Cathay Pacific Airways announced on Saturday that it will reduce some of its flight operations from mid-May through the end of June, attributing the decision to soaring jet fuel prices driven by the ongoing conflict in the Middle East. The airline plans to cancel approximately 2% of its scheduled passenger flights between May 16 and June 30, 2026. Meanwhile, its low-cost subsidiary, HK Express, will reduce its flights by about 6% starting May 11.
Notably, Cathay Pacific will maintain the suspension of its passenger services to Dubai and Riyadh until June 30. This move comes despite the airline’s earlier commitment to expand passenger capacity by 10% this year, as stated last month by CEO Ronald Lam.
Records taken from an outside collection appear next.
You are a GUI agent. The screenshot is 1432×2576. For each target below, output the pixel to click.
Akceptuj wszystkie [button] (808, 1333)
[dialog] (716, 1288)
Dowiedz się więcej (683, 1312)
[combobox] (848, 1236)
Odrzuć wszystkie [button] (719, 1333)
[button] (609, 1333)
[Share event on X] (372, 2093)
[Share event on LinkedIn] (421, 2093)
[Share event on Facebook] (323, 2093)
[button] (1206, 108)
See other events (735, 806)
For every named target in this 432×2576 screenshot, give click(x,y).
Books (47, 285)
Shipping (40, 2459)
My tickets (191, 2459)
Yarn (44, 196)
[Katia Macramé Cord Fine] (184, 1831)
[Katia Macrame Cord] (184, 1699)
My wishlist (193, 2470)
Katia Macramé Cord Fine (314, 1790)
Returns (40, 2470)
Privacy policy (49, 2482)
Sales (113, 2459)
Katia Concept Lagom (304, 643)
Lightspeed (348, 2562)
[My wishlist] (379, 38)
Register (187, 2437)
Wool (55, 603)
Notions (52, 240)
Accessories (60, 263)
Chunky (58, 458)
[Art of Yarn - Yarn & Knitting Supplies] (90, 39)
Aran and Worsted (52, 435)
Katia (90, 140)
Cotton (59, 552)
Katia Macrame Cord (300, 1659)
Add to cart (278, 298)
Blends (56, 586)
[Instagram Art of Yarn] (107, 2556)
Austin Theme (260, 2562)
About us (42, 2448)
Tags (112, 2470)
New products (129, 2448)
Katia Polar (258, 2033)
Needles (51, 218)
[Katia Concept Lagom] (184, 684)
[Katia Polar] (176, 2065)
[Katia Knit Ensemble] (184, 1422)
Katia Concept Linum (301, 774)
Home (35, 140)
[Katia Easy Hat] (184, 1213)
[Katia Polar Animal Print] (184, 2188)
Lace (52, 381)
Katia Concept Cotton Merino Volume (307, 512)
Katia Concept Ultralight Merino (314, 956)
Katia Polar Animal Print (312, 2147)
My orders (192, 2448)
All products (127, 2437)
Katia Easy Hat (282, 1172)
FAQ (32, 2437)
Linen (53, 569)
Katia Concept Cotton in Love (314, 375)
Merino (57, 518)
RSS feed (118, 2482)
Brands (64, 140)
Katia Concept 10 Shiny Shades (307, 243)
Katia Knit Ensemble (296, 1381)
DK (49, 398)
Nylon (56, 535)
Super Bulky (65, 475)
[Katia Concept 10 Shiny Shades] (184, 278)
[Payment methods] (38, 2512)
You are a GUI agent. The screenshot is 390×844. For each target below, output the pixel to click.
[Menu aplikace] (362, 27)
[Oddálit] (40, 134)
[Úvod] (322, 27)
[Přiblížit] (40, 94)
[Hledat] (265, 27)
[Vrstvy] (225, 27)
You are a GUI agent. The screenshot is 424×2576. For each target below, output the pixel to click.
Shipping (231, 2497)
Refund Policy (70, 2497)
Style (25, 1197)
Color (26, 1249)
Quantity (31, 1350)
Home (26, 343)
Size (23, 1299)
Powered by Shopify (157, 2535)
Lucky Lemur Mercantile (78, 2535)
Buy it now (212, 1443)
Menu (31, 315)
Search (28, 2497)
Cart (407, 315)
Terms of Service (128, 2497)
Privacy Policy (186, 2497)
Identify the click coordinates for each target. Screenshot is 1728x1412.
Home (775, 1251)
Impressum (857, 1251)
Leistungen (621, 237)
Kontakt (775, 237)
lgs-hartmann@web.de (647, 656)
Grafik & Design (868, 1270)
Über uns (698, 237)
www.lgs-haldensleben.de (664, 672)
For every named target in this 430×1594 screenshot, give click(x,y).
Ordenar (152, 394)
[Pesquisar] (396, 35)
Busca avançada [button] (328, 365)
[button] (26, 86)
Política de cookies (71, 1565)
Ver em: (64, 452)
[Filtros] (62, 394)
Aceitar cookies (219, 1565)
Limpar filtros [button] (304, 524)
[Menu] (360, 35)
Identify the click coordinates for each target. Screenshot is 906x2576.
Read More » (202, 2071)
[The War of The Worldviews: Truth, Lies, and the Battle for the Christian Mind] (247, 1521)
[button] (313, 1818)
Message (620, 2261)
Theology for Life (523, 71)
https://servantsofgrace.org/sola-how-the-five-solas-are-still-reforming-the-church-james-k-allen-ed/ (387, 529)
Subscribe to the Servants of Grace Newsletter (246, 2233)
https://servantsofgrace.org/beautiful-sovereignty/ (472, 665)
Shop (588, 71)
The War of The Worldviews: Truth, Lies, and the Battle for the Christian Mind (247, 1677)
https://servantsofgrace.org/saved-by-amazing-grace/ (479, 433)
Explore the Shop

The expansion was aimed at meeting strong demand for long-haul routes to North America, Europe, and Australia, especially after the Iran conflict disrupted traffic through the Middle East.
Looking beyond June, both Cathay Pacific and HK Express intend to resume full operation of their scheduled passenger flights. However, industry executives have expressed skepticism about a swift recovery in the aviation sector, even with a recent two-week ceasefire brokered by US President Donald Trump with Iran. They caution that jet fuel supplies are expected to remain limited and expensive for several months, regardless of whether Iran reopens the Strait of Hormuz.
Cathay Pacific Airways Limited serves as Hong Kong’s flag carrier, with its headquarters and main hub located at Hong Kong International Airport. The airline and its subsidiaries operate scheduled passenger and cargo services to over 190 destinations across more than 60 countries, including numerous codeshare agreements and joint ventures.